Ce matin, c’était une vieille lettrée mais pas trop qui s’étendait, à la radio et dans un texte, sur ses déboires amoureux et Balzac. Elle le faisait avec le talent des auteurs qui aiment se regarder le nombril et théoriser autour. Quelques extraits de sa prose ont été lus. Ça n’était pas désagréable … ni inintéressant, juste un peu vain, comme l’est devenue l’œuvre poussiéreuse de la Comédie humaine. La brave dadame du plateau de radio, alors que son mari lassé pour des raisons qui n’appartiennent qu’à lui l’avait jetée comme on jette les trucs obsolètes, la dadame donc a décidé de donner du sens à sa douleur après avoir épuisé toutes les séries télé à sa disposition. Elle a « écrit » sur sa rupture. Une éditrice – ayant connu le même sort ou le craignant – s’est empressée de publier ce témoignage « si poignant »  et si emmerdant quand on n’est pas une femme divorcée dans la cinquantaine, qu’on se tape le coquillard des élucubrations de Paul Ricœur et que l’on préfère Mann, Green, Mauriac, Fontane, von Keyserling, Flaubert et Walser, et Thomas Bernhard à Balzac !

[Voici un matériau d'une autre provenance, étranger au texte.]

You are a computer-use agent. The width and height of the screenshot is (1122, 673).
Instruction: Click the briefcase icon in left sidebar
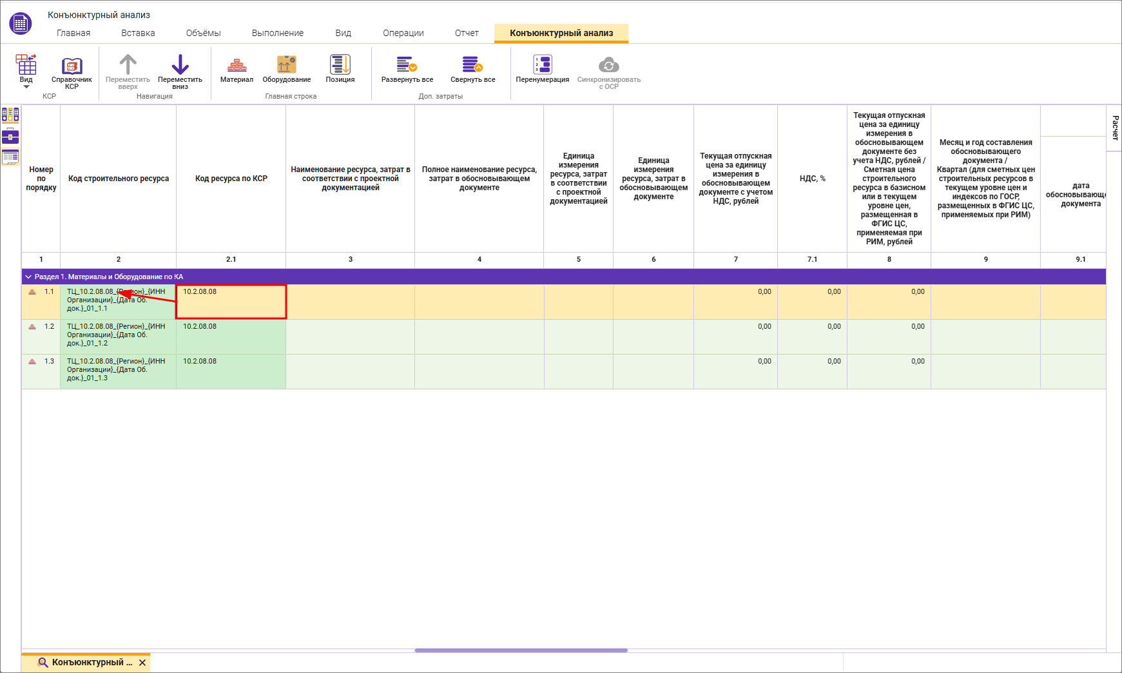tap(10, 136)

Entre la dadame et Goethe, mon cœur balance. Etre vieux et se donner du chagrin pour écrire ou écrire pour donner une contenance à son chagrin : rien qui n’apporte de réponse tangible à de pauvres gamins si malheureux qu’ils se trouvent acculés à se jeter sous le train. On appelle ça accident de personne. Pour la dadame, ça s’appelle « vicissitudes de l’existence » et pour Goethe du masochisme esthétisant. Si je venais à proposer « Musique dans la Karl-Johan Strasse » à l’éditrice de la dadame, je ne suis pas même sûr d’être gratifié d’une réponse. On fera comme si le manuscrit avait été perdu, de peur de me refuser … car il faudrait argumenter, penserait-on. Par un simple non – parce que mes histoires de vieux pédé ne l’intéressent pas – l’éditrice donnerait d’elle une image homophobe et gynocentrée, elle pourrait même avoir l’impression d’insulter la mémoire et le fantôme de mon élève suicidé ferroviairement. Elle aurait peur de froisser un auteur qu’elle ne goûte pas, auquel elle ne croit guère plus mais qui pourrait, peut-être, un jour réussir et lui en vouloir rétrospectivement.